Исходный текст:
☆ ☆ ☆

Возвратимся к книге (которой все-таки у меня нет дома). Вот что представлялось мне, когда я думал об ней. Ты посеребрился христианством, но не просеребрился. Не казалось оно мне проникнувшим твою душу, а только покрывшим.

Христос говорит беспрестанно: «Не учите, не становитесь учителями», а ты берешься учить и учишь всех от первой строки до последней.

«Не осуждайте», — говорит Христос, а ты все точно осуждаешь.

«Принимайте пощечины» — а тебе кажется, что надо давать пощечины, да еще и покрепче, и даешь.

«Исправляйтесь молча» — а ты напоказ.

Ты говоришь: я отдал свои пороки героям «Мертвых душ» и стал лучше2. Не ясно ли, что ты слишком неопытен в истинной христианской жизни? Христианин никогда не скажет — не может сказать, — чтоб он от какого порока избавился. Если он сказал так, уж и согрешил, уж и упал, приобрел больший порок. По этой же причине мне очень странно было слышать от кого-то, что ты не поехал в нынешнем году в Иерусалим, потому что ты не готов. Но если ты скажешь когда, что ты готов, то в ту самую минуту ты будешь так далеко от Иерусалима, как никогда. Усовершенствования делаются в нас неприметно, и горе, если мы любуемся ими. Рост духовный, как рост физический, таинствен, и от греха никогда мы не далеки. Эти наблюдения служили мне всегда доказательством первородного греха, человеческого падения и давали понимать мудрость апостольского выражения, что всякий человек есть ложь.

☆ ☆ ☆

Извлечённые данные:
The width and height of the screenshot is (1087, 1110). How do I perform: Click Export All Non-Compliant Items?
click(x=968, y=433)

☆ ☆ ☆

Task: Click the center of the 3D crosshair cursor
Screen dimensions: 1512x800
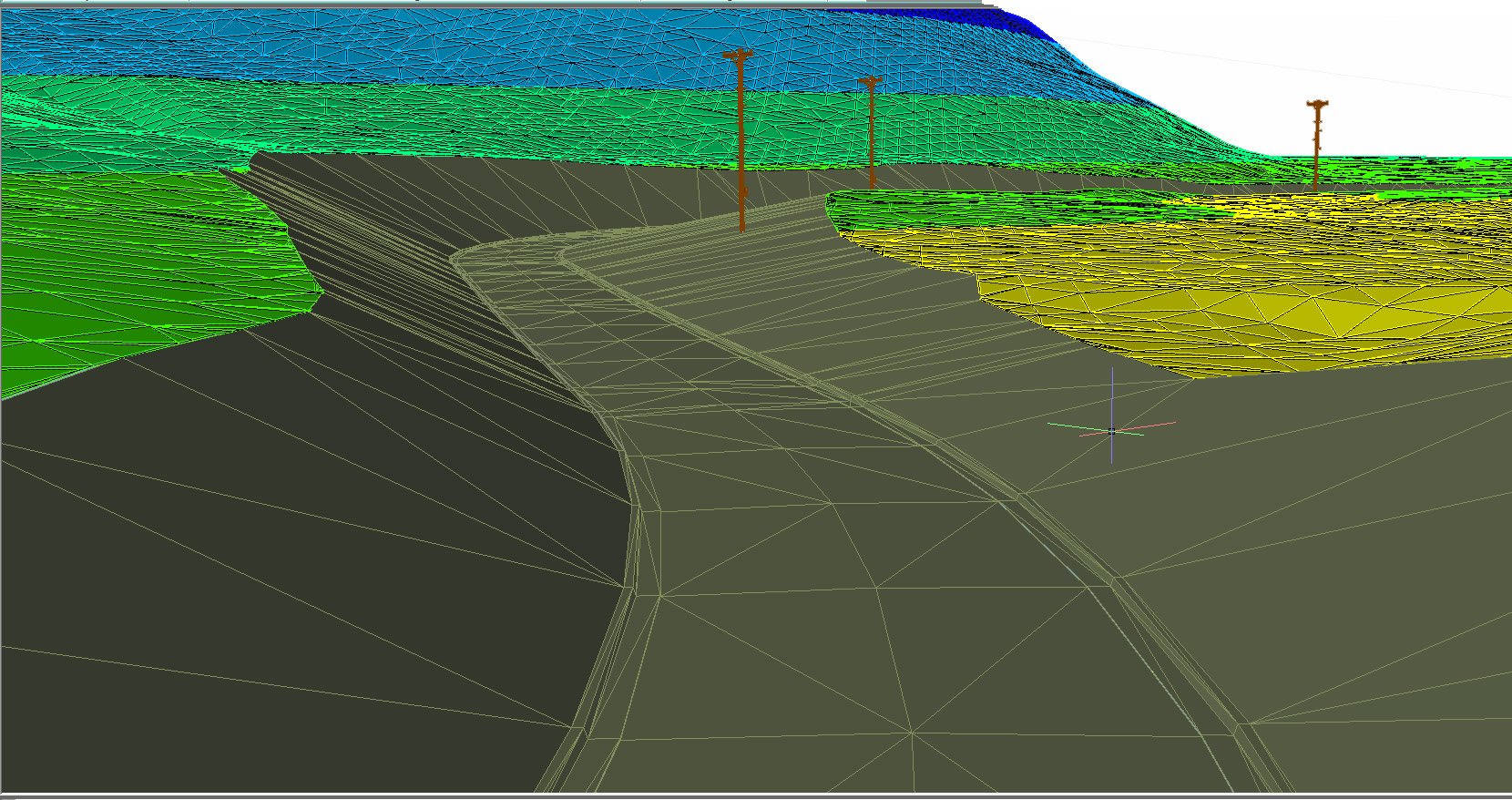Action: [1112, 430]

☆ ☆ ☆

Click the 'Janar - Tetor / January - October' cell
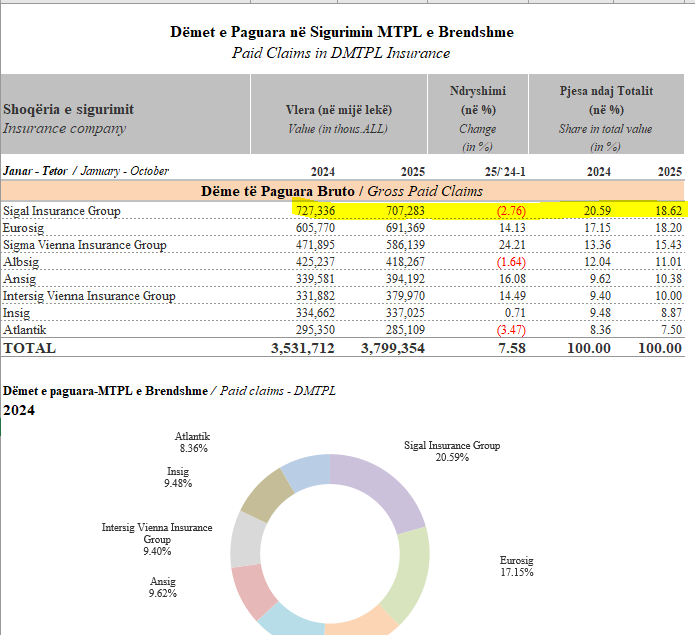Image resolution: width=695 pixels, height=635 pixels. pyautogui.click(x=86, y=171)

☆ ☆ ☆

Задания:
A: Опираясь на исходный текст, объясните, почему пишущему показалось странным известие, что адресат не поехал в Иерусалим из-за своей неготовности.
B: Продолжите исходный текст, начиная после его последнего предложения.

Ответы к заданиям:
A: Христианин не может сказать, что избавился от какого-либо порока: сказав так, он уже согрешил и приобрёл больший порок. По той же причине тот, кто объявит себя готовым, в ту самую минуту окажется от Иерусалима дальше, чем когда-либо.

B:
Далее — ты говоришь часто: я грешен, я никуда не гожусь и тому под<обное>. — Эти гуртовые покаяния решительно ничего не значат, и делать их очень легко! Иван Васильевич3 твердил у нас беспрестанно, что он самый окаянный грешник, и все-таки это не мешало ему проливать кровь ежеминутно. Нам трудно признаваться по частям и сказать: вчера обидел я Ивана по такому-то случаю; ныне осудил Федора; третьего дня мстил тому-то, сказал вот что с намерением. Во всей своей книге унизительного о себе ты не сказал ни слова — и все увидели в ней гордость, а не смирение, как это и есть: потаенная, сокрытая от тебя гордость под мнимой тобою одеждой смирения. Тебе кажется, что ты смирен, а ты горд. Любви сердечной в книге мне не слышалось, так точно и в первом письме твоем к Аксакову4 получа последнее твое письмо, дышащее любовью, не хотел было показывать его им, чтоб не огорчить противоположностью, но услышал от них, что они получили в одно время со мною также письмо в этом роде5; тогда прочел уже я им и свое. Но поздно. Да и места нет. Прощай. Обнимаю тебя. До следующей недели.

Твой М. Погодин.

Примечания

ЛН, т. 58; с. 818, 820 (с пропуском); полностью публикуется впервые по автографу (ГБЛ).

1 «Московских ведомостей» (Барсуков, кн. 9, с. 69—72).

2 В «Выбранных местах из переписки с друзьями» Гоголь писал: «Я уже от многих своих гадостей избавился тем, что предал их своим героям, обсмеял их в них и заставил других также над ними посмеяться» (Акад., VIII, с. 296—297).

3

4

5 Письмо Гоголя К С. Т. Аксакову от 22 февраля (6 марта) 1847 г.